しかし暗い現実ばかりでもない。スウェーデンの巨大ファッション企業H&Mは、イギリスでの店舗数は286で売上高はわずか1%減少、安定した運営を維持した。グループCEOは2019年から既存店ベースの売上高は成長基調に戻ると信じていると発言した。そして「ZARA(ザラ)」、「Massimo Dutti(マッシモドゥッティ)」、「Pull & Bear(プルアンドベア)」などを抱えるインディテックス(Inditex)は前年比7%の成長を報じたが、ほとんどがオンラインの成長によるものだ。これと類似した動きで、イギリスで250以上の店舗を構えるスコットランドのファストファッションブランド「Quiz(クイズ)」はオンラインでの成長が後押しになり、過去6ヵ月で売上の伸び率は30%に達したと発表。ファッションECの代表格である「ASOS(エイソス)」も同時期に売上高が27%増加し、大規模拡大へ駒を進めるタイミングにあると言われている。

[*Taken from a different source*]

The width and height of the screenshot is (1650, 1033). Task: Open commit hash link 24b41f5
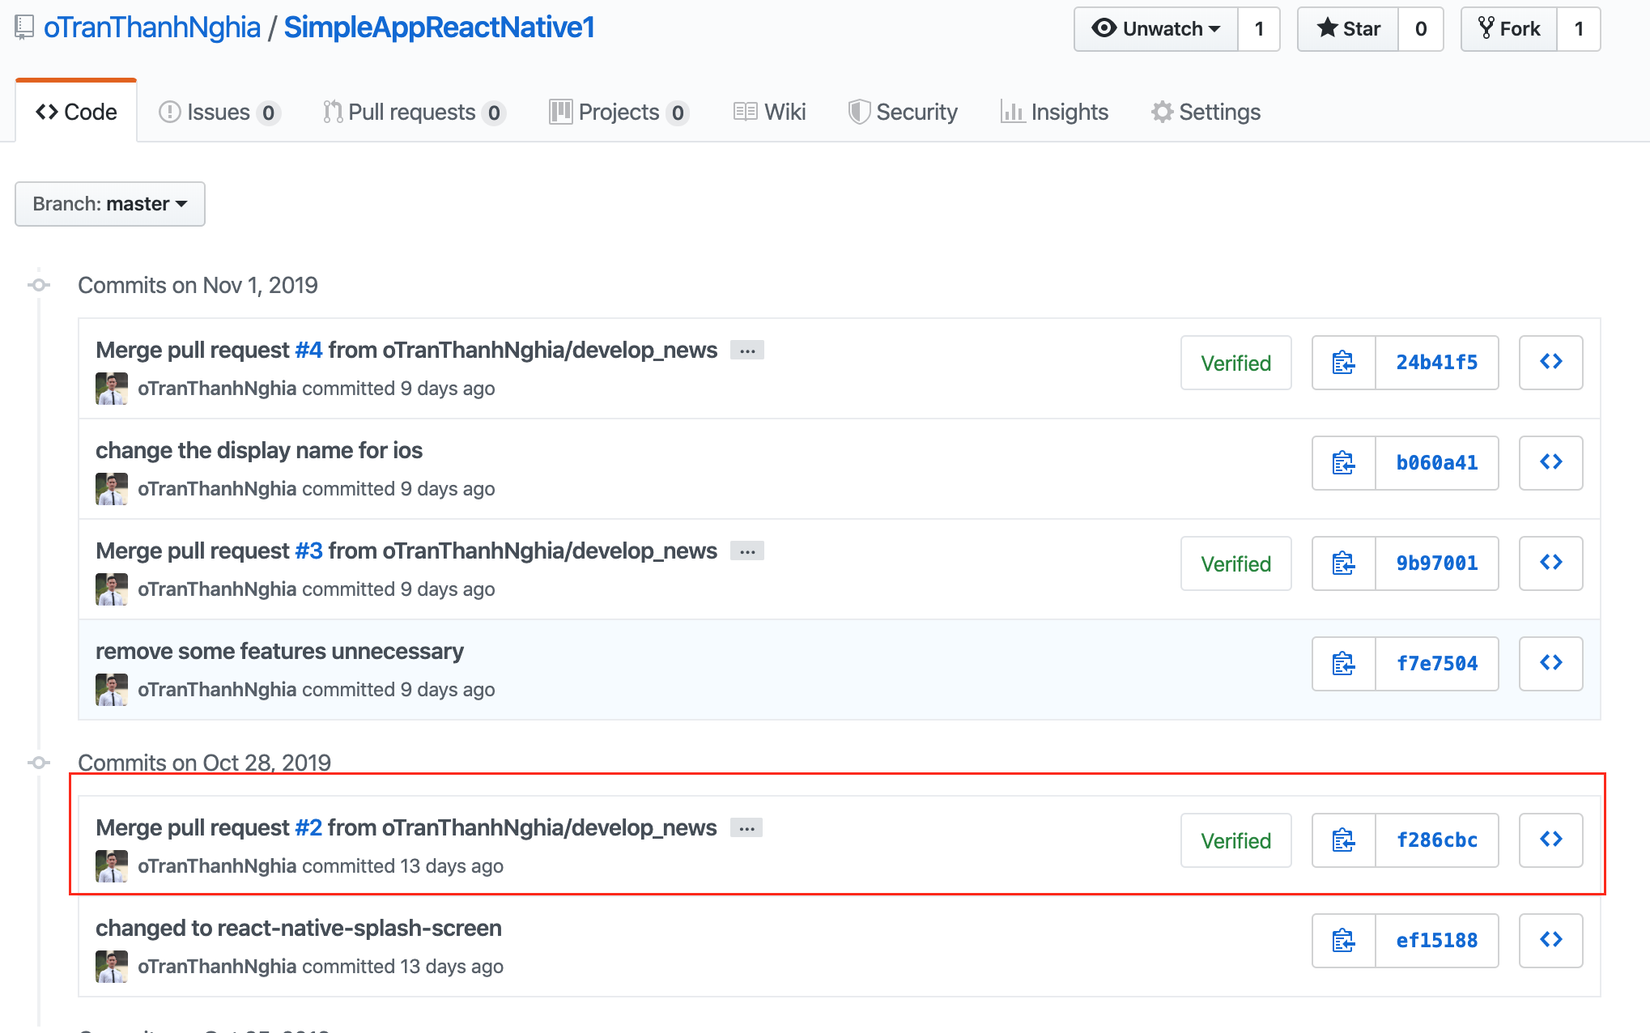[1436, 363]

こういった景気の良さはロンドンのショッピングモールWestfield London(ウェストフィールド ロンドン)が先月600万ポンド(約780億円)をかけて増築オープンした新エリアWhite City(ホワイトシティ)にも表れている。この増築によって同施設はヨーロッパ最大のショッピングモールになり、中国の有力ファストファッションチェーン「Urban Revivo(アーバン リバイボ?)」がイギリスで初の店舗(面積約22,000㎡)を出店する他、H&Mの新たなブランドや「Mango(マンゴ)」、「Boden(ボーデン)」なども軒を連ねる。また、今回の増築の目玉の一つは百貨店John Lewisの出店だろう。「John Lewis White City」と名付けられた店舗は、実験的なマーケティングに活かすためのトレンド収集の場と位置付けられ、顧客はそこでワークショップやパーソナライズサービス、ネイルバーを体験することができる。